Edward Dwight was among the first pilots that the United States was training to send to space in 1961, but he was passed over. On Sunday, he finally made it on a Blue Origin flight.
More than 60 years after Edward Dwight was chosen to be the first Black astronaut, only to see his place in the history of space exploration taken and deferred by the specter of racism and politics, he went to space on Sunday morning.
After landing, at the end of a flight that lasted 9 minutes and 53 seconds, Mr. Dwight stood on the steps outside the door of the crew capsule, raised his arms in the air and said, “Long time coming.”
Minutes later, standing outside the capsule, he said that the flight had been “life-changing.” He admitted that he had been saying, earlier in the day, that he didn’t need the flight in his life. “But I lied,” he said.

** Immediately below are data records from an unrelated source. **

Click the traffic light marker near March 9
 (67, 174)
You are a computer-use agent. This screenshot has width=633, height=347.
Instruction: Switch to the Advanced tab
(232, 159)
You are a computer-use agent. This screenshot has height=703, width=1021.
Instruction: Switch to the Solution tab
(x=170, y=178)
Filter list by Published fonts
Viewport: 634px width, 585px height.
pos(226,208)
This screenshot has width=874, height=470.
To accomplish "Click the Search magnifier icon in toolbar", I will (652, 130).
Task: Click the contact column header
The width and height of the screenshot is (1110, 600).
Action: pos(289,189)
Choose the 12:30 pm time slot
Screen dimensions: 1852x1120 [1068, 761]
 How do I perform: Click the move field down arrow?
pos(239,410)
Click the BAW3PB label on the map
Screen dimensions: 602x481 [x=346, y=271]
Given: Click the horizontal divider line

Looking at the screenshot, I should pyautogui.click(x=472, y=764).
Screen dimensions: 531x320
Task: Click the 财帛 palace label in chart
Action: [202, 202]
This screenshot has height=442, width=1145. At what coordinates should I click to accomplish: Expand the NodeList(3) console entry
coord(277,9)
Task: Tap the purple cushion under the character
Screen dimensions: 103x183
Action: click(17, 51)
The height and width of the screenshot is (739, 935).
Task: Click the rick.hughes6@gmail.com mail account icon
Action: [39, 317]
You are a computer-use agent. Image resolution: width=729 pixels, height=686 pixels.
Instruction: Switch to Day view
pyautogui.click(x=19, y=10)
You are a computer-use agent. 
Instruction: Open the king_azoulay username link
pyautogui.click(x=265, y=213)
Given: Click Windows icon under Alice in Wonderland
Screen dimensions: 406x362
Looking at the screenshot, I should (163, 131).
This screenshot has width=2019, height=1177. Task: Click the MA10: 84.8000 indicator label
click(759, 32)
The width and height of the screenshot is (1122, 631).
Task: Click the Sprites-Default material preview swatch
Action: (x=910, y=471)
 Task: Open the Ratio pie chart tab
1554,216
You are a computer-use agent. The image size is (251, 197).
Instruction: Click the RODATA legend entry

Mr. Dwight, 90, was one of six people on board the Blue Origin spaceflight of the New Shepard rocket that launched on Sunday morning from a private launch site near Van Horn, Texas. The flight made him the oldest person to ever go to space; he surpassed the actor William Shatner.
After Mr. Dwight, who is now a sculptor, was selected for the Blue Origin flight, he told The New York Times that finally making it to space was not justice, but something that should have happened at some point.
“My whole life has been about getting things done,” Mr. Dwight said. “This is the culmination.”